Author: Van Arsdall, P.J.
Paper Title Page
MOMAU009
Laser Inertial Fusion Energy Control Systems  
 
  • C.D. Marshall, R.W. Carey, R. Demaret, O.D. Edwards, L.J. Lagin, P.J. Van Arsdall
    LLNL, Livermore, California, USA
 
  Funding: This work performed under the auspices of the U.S. Department of Energy by Lawrence Livermore National Laboratory (LLNL) under Contract DE-AC52-07NA27344.

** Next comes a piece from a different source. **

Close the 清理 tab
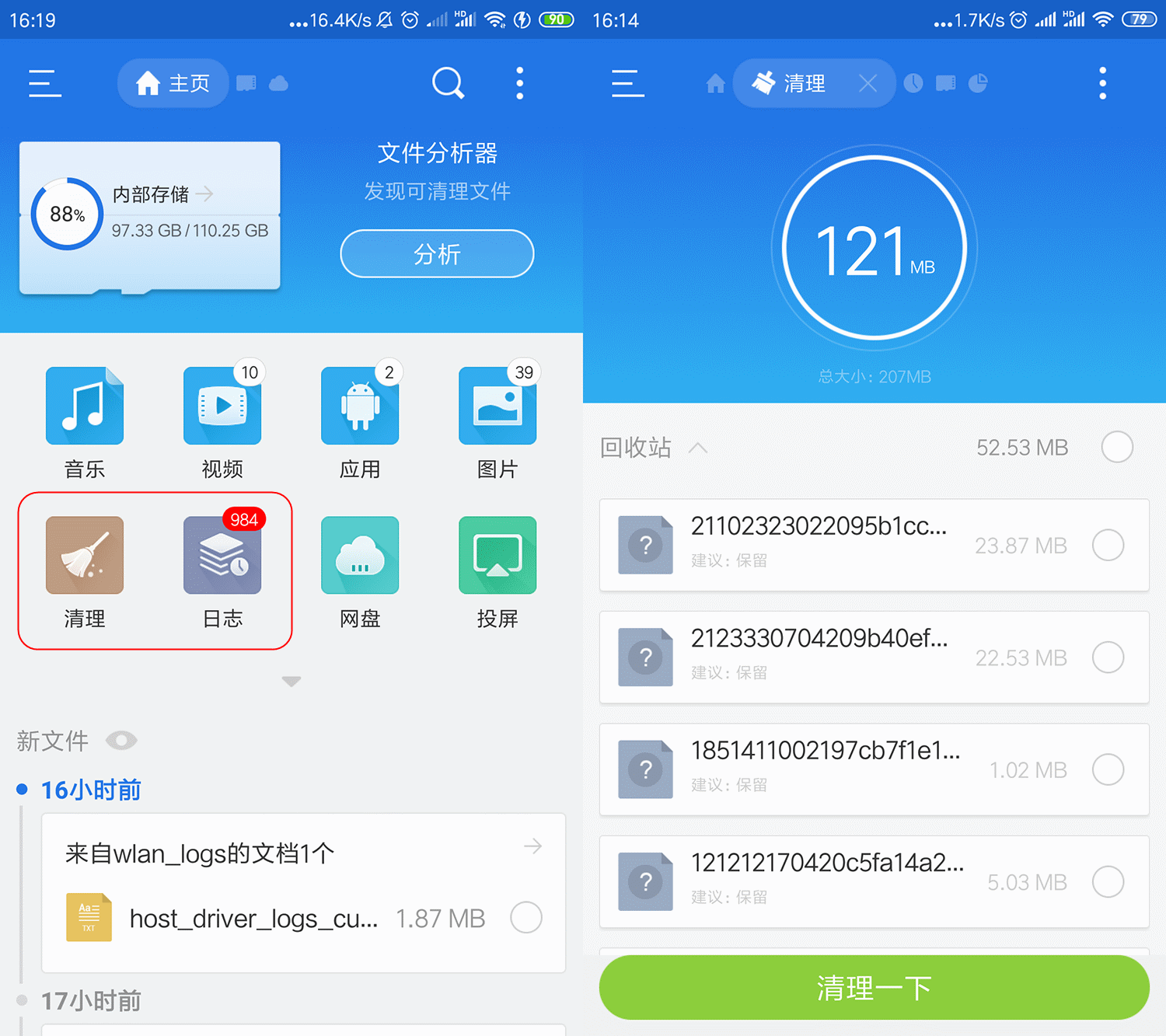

A Laser Inertial Fusion Energy (LIFE) facility point design is being developed at LLNL to support an Inertial Confinement Fusion (ICF) based energy concept. This will build upon the technical foundation of the National Ignition Facility (NIF), the world’s largest and most energetic laser system. NIF is designed to compress fusion targets to conditions required for thermonuclear burn. The LIFE control systems will have an architecture partitioned by sub-systems and distributed among over 1000’s of front-end processors, embedded controllers and supervisory servers. LIFE’s automated control subsystems will require interoperation between different languages and target architectures. Much of the control system will be embedded into the subsystem with well defined interface and performance requirements to the supervisory control layer. An automation framework will be used to orchestrate and automate start-up and shut-down as well as steady state operation. The LIFE control system will be a high parallel segmented architecture. For example, the laser system consists of 384 identical laser beamlines in a "box". The control system will mirror this architectural replication for each beamline with straightforward high-level interface for control and status monitoring. Key technical challenges will be discussed such as the injected target tracking and laser pointing feedback. This talk discusses the the plan for controls and information systems to support LIFE.